TASK REQUIREMENTS: Output exactly the lines from the one containing "646x673 pixels. How" through the final line of the entries below, both included, and skip the pictures.

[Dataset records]

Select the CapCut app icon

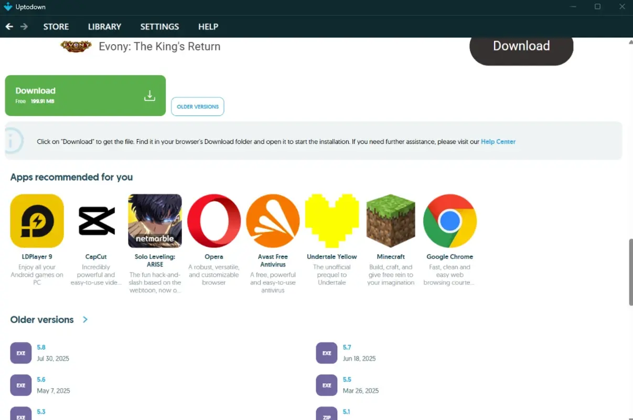point(96,221)
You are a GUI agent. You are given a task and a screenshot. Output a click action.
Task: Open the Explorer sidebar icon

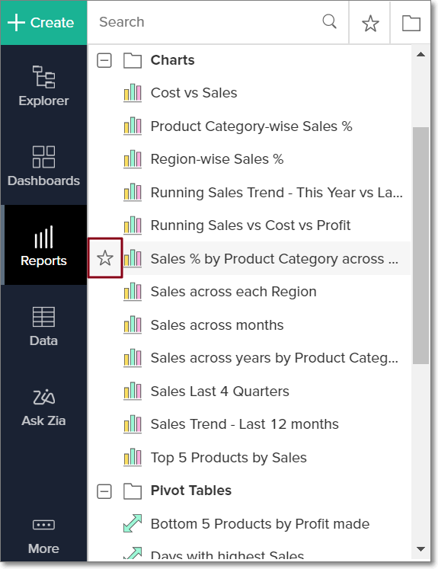click(x=43, y=86)
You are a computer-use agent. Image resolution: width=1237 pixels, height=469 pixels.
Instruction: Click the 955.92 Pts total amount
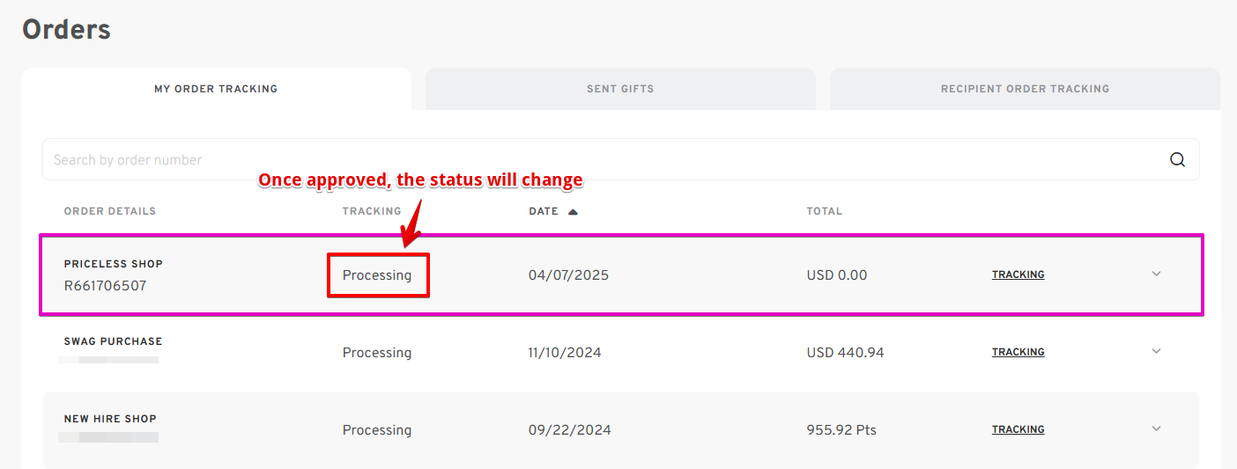tap(841, 430)
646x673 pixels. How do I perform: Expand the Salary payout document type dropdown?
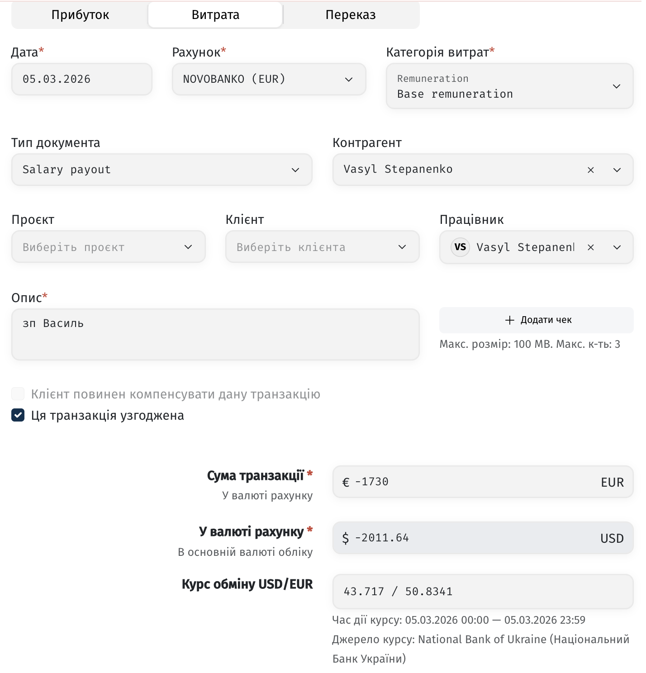162,170
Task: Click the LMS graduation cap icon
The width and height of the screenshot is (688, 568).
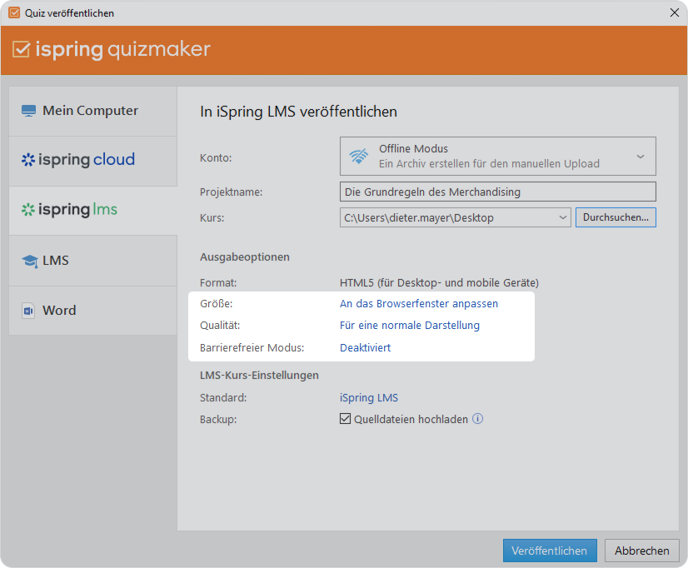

SOLUTION FOR THIS EXERCISE:
646x673 pixels. How do I perform: Expand the Salary payout document type dropdown?
162,170
Task: Click the LMS graduation cap icon
The width and height of the screenshot is (688, 568).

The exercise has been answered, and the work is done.